Kante is like a perpetuum mobile for the Blues, a player who offers great protection to defensive line of his team and without him as the pivot in Ranieri’s 4-4-2, Leicester’s system simply does not work.
His work-rate also had a big influence on the attacking cutting edge which is another thing missing this season.
Jamie Vardy failed to score in 23 of his last 24 appearances for Leicester City which is an incomparable piece of statistics to his exploits from last term. The PFA Player of the Year Riyad Mahrez as another widely disappointing star is failing to exert the same level of influence he had on Leicester City’s play last season.
It sounds rather remarkable to heart that Leicester City have this season shipped in 41 goals already.
Without N’Golo Kante in front of them to alleviate the pressure in the back, Robert Huth, Wes Morgan and Chris Fuchs – all three as highly experienced defenders – seem shockingly unable to deal with the challenges thrown at them.
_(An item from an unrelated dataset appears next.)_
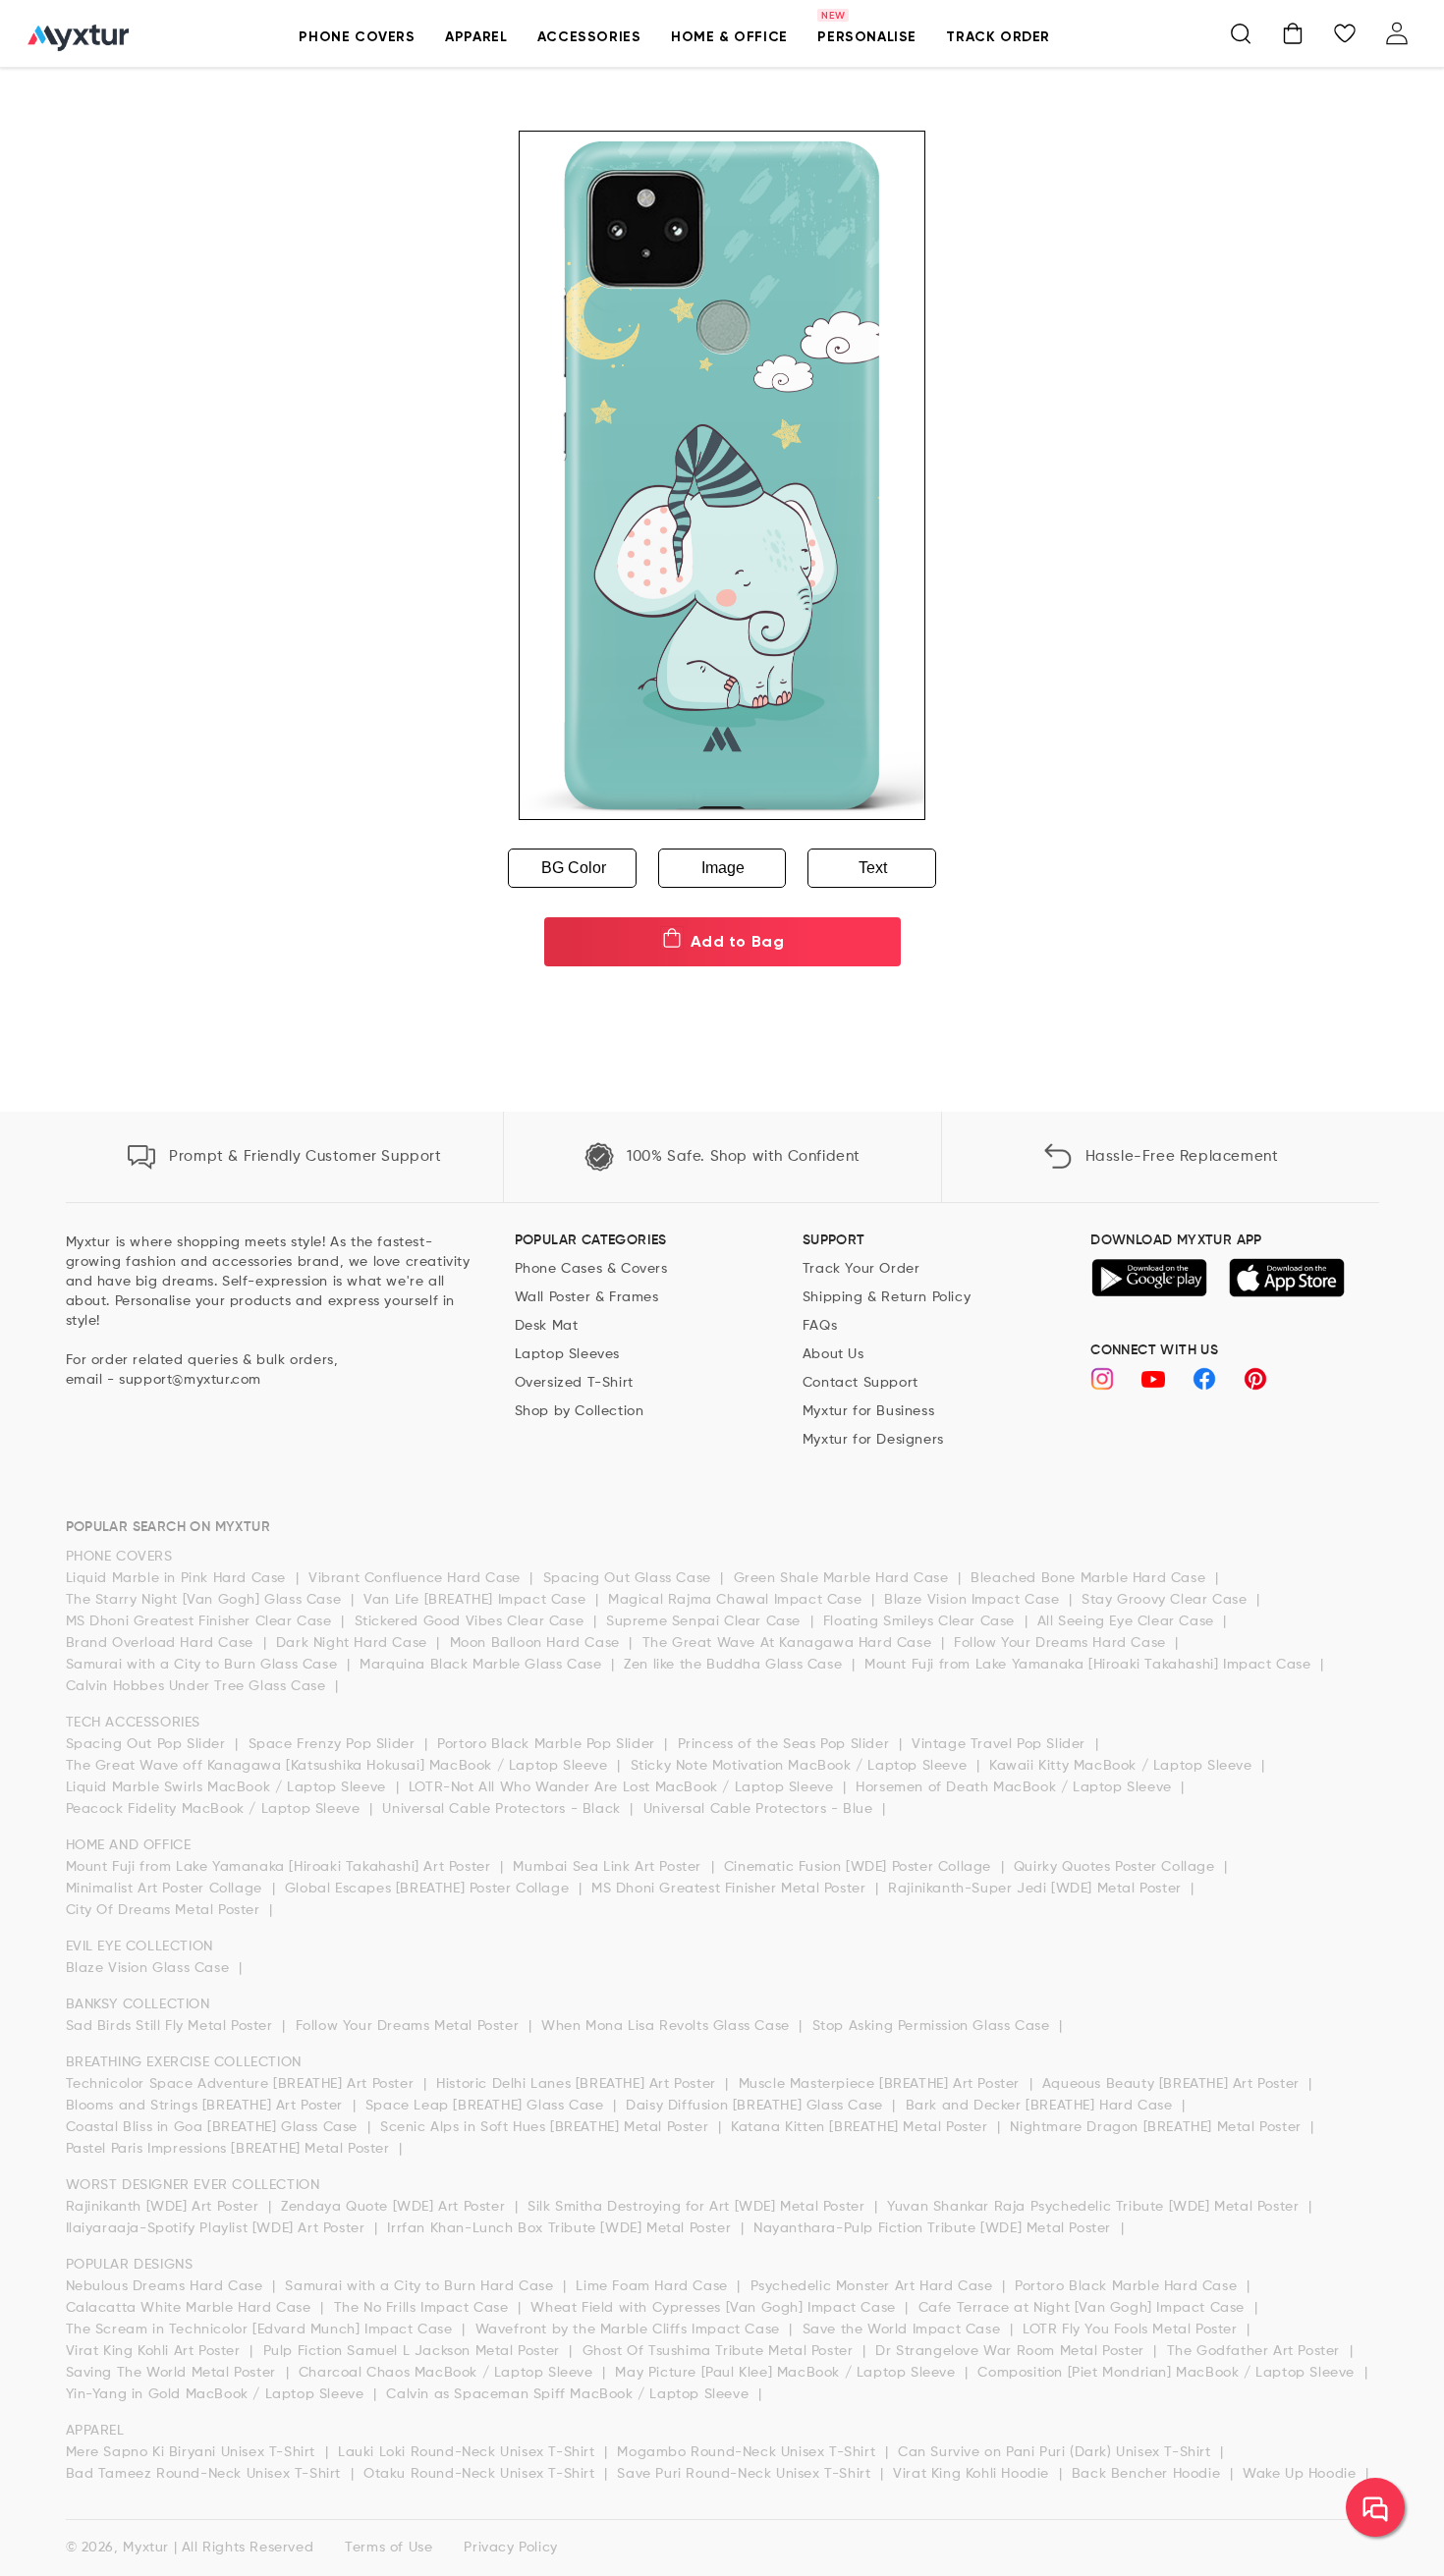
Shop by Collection (579, 1411)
Their lack of positioning, pack of cohesion and – if I dare say – apparent lack of quality was exposed to the full against Manchester United’s attacking powers perhaps even the most thus far.
Claudio Ranieri should not be blamed for his defensive players’ blatant errors, poor man marking and one-two transition that was on display against Red Devils. Leicester defenders are perhaps the weakest link in the team this season and Claudio Ranieri’s only blame could arguably be his failure to anticipate the possible struggles and subsequent lack of action in the transfer market in regard to boosting the defence lines.
With underperforming and widely disappointing centre-back Luis Hernandez being expressly sent back to Spain after only one year in England and Molla Wague being brought in his place this January, Leicester City’s hopes of defensive improvements are hanging by a thread.
Just like their survival hopes for that matter.